Les objectifs respectifs du premier et du troisième groupe sont assez clairs. Le premier participe pleinement aux négociations politiques et veut avoir un avenir dans une Syrie démocratique et pluriconfessionnelle. Le troisième, malgré sa rupture avec el-Qaëda, a pour objectif de fonder un émirat islamique en Syrie et a rejeté, pour l’instant, toute logique de négociations politiques. Il est considéré comme un groupe terroriste à la fois par les Russes et par les Occidentaux.
Le deuxième groupe suscite, pour sa part, davantage de débats politiques quant à sa qualification et à ses objectifs. Respecterait-il le jeu démocratique et le vivre-ensemble dans une Syrie post-Assad ? C’est bien là toute la question. Les Russes considèrent toutes les factions islamistes qui le composent, à l’instar d’Ahrar el-Cham ou de Jaïsh al-islam, comme des groupes terroristes. Les Occidentaux ne les qualifient pas comme tels, pour ne pas les exclure des négociations politiques, mais sont très méfiants à leur égard et refusent de leur livrer des armes.

 

Frontière poreuse
La guerre des mots se joue autant sur le théâtre diplomatique que dans la sphère médiatique. Le terme « terroriste » vise à décrédibiliser complètement l’adversaire et à exclure toute négociation politique avec lui. Mais ce terme n’est pas assez précis (le terrorisme étant davantage une méthode qu’une idéologie) et tous les acteurs sont qualifiés comme tels par leurs adversaires, y compris les Kurdes par les Turcs.

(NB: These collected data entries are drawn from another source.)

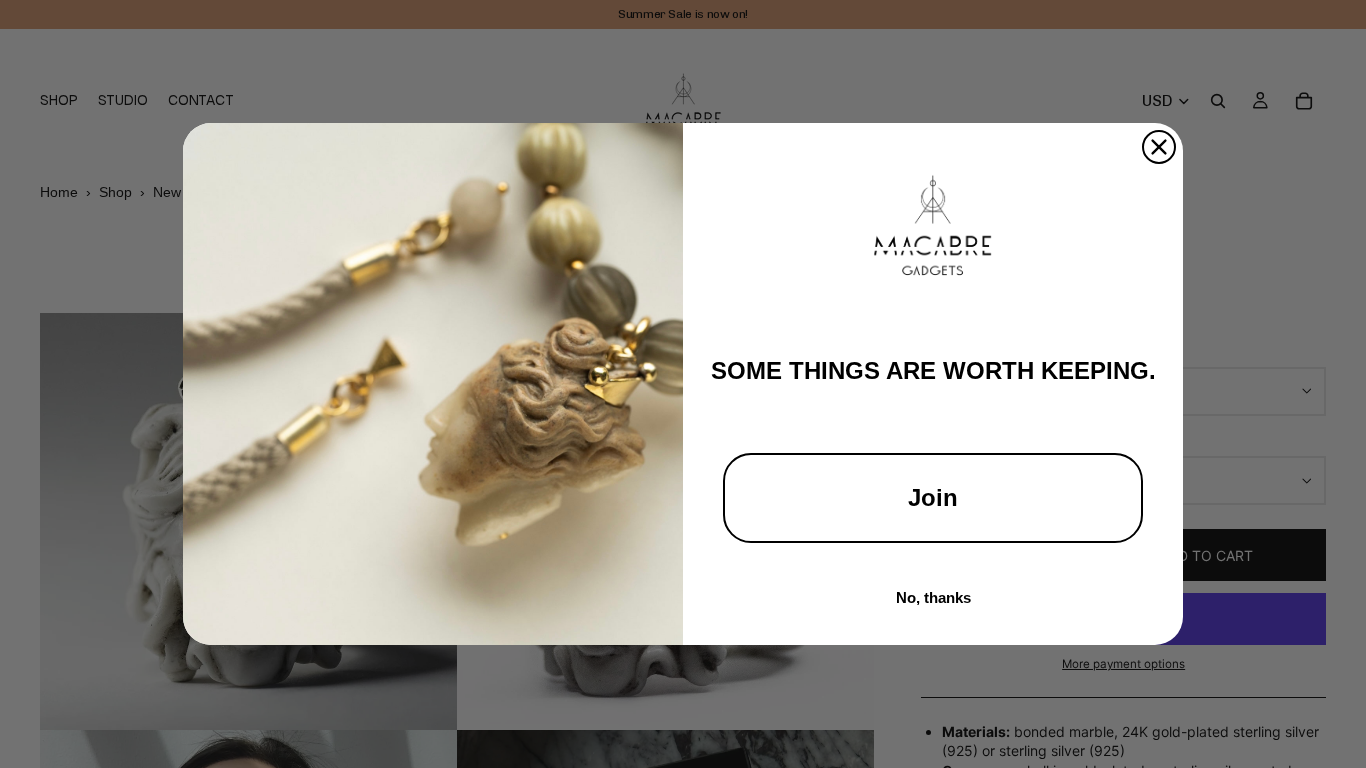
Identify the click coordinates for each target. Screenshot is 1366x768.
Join (933, 497)
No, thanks (933, 597)
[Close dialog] (1159, 147)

Le terme « jihadiste » est un néologisme, un peu fourre-tout, qui décrit des acteurs faisant le « jihad », ce qui, dans ce contexte, signifie combattre jusqu’à la mort pour imposer sa vision de l’islam. En Syrie, la frontière entre les groupes islamistes et les groupes jihadistes est parfois très poreuse. Qualifier les « rebelles » de « jihadistes » ne permet pas néanmoins de désigner l’ensemble des forces opposées à Bachar el-Assad et la particularité de chacune d’entre elles. Les qualifier de groupes « islamistes » et « jihadistes » est d’autant plus problématique qu’une grande partie des forces loyalistes pourraient également être qualifiées de la sorte. Les milliers de chiites libanais, iraniens, irakiens, afghans, pakistanais engagés aux côtés du régime à Alep sont tout aussi islamistes et jihadistes que leurs adversaires. Dans les deux camps, les combats sont justifiés par des discours théologiques à caractère sectaire et les morts sont célébrés comme des martyrs de la cause divine. C’est au niveau des méthodes employées et des structures militaires auxquelles ils sont intégrés qu’il convient cependant de les différencier.
Le débat sur l’utilisation des mots n’a de sens que s’il est replacé dans un contexte général prenant en compte l’évolution de chacun des acteurs dans les deux camps. La radicalisation effective des groupes rebelles, qui a contribué à rendre caduque l’expression « opposition modérée » est, en ce sens, le miroir de la radicalisation des forces loyalistes. La « non-modération » de l’un ne doit pas cacher la « non-modération » de l’autre. Après cinq ans d’une guerre civile impitoyable, toutes les forces modérées pouvant accepter de dialoguer avec l’autre et de reconstruire un vivre-ensemble semblent avoir disparu sur le terrain, annihilant, à court terme, tout espoir de paix. Et rendant ainsi complètement absurdes, puisque dénués d’avenir, tous les enjeux de cette guerre des mots.